Cette stratégie portera-t-elle ses fruits lors des prochains scrutins ? Pas sûr, mais cela n’empêche pas La France Insoumise de Jean-Luc Mélenchon de creuser ce sillon. Quand Mathilde Panot, la cheffe de file LFI à l’Assemblée, tance le gouvernement lors de la polémique sur l’abaya à la rentrée 2023, elle ne fait que lancer des clins d’œil à ce même électorat potentiel. « À qui s’adresse cette apostrophe ? s’interroge le magazine Marianne. Très probablement aux militants intersectionnels de tous les pays ou aux ONG pour qui le modèle laïc français a tout d’une aberration historique. L’élue de la République ne peut toutefois ignorer que cette sortie ressemble, aussi et surtout, à un contenu livré clé en main à des réseaux islamistes qui font de notre pays l’un des ennemis jurés de l’islam. Qu’il est loin, le temps où Jean-Luc Mélenchon affirmait, en intransigeant militant laïcard, que porter le voile revenait à “s’infliger un stigmate” ! » Désormais, tous les bois de chauffe sont bons à prendre.

*DONNÉES FOURNIES:*
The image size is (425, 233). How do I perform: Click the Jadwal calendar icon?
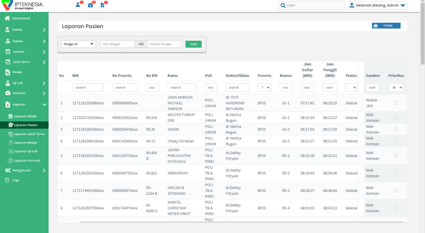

*TRAVAIL À FAIRE:*
[1] Dans le texte sur La France Insoumise, lors de quelle polémique Mathilde Panot tance-t-elle le gouvernement ?
[2] Prolongez le texte sur La France Insoumise au-delà de sa dernière phrase.

*EXERCICES CORRIGÉS:*
[1] Lors de la polémique sur l'abaya, à la rentrée 2023.

[2]
Et à gauche, tout le monde s’y met. À Montreuil, dans la « ceinture rouge » de Paris, le maire communiste Patrice Bessac twittait en mars dernier : « Bientôt une Mosquée sera construite dans le bas-Montreuil : alors bon ramadan ! ». Les écologistes ne sont pas en reste, que ce soit à Lyon avec Grégory Doucet ou avec Éric Piolle à Grenoble qui mettent en scène leur soutien aux associations musulmanes, sans y regarder de plus près. Des positions qui font bondir l’anthropologue Florence Bergeaud-Blackler, auteure du livre Le Frérisme et ses réseaux (éd. Odile Jacob, qui ne cesse de pointer du point les accointances des maires de gauche avec les thèses des Frères musulmans.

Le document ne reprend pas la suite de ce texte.